Task details =
Copy the material word for word, from its first line through the line containing "click(1422, 1092)".

[Entries on where items show up]
● ● ● ●

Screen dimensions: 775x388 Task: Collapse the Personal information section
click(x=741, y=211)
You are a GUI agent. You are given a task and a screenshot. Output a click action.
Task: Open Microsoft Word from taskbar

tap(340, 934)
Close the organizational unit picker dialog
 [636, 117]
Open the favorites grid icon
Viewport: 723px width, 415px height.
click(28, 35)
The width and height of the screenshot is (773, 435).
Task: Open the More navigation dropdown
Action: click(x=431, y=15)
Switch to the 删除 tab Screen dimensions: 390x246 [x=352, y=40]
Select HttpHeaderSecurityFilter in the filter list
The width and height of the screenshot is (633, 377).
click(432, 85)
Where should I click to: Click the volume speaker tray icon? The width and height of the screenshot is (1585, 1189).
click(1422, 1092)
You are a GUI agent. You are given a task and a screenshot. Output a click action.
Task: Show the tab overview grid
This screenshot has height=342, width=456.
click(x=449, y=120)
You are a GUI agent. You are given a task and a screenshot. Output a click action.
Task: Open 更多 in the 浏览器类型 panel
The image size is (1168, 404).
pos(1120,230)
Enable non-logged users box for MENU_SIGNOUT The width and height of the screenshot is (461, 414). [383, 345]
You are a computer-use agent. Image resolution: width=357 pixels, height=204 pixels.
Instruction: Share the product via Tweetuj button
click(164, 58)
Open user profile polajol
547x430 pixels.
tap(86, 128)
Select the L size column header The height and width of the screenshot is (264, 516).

● ● ● ●

Response below =
Screen dimensions: 775x388 Task: Collapse the Personal information section
click(x=741, y=211)
You are a GUI agent. You are given a task and a screenshot. Output a click action.
Task: Open Microsoft Word from taskbar

tap(340, 934)
Close the organizational unit picker dialog
 [636, 117]
Open the favorites grid icon
Viewport: 723px width, 415px height.
click(28, 35)
The width and height of the screenshot is (773, 435).
Task: Open the More navigation dropdown
Action: click(x=431, y=15)
Switch to the 删除 tab Screen dimensions: 390x246 [x=352, y=40]
Select HttpHeaderSecurityFilter in the filter list
The width and height of the screenshot is (633, 377).
click(432, 85)
Where should I click to: Click the volume speaker tray icon? The width and height of the screenshot is (1585, 1189).
click(1422, 1092)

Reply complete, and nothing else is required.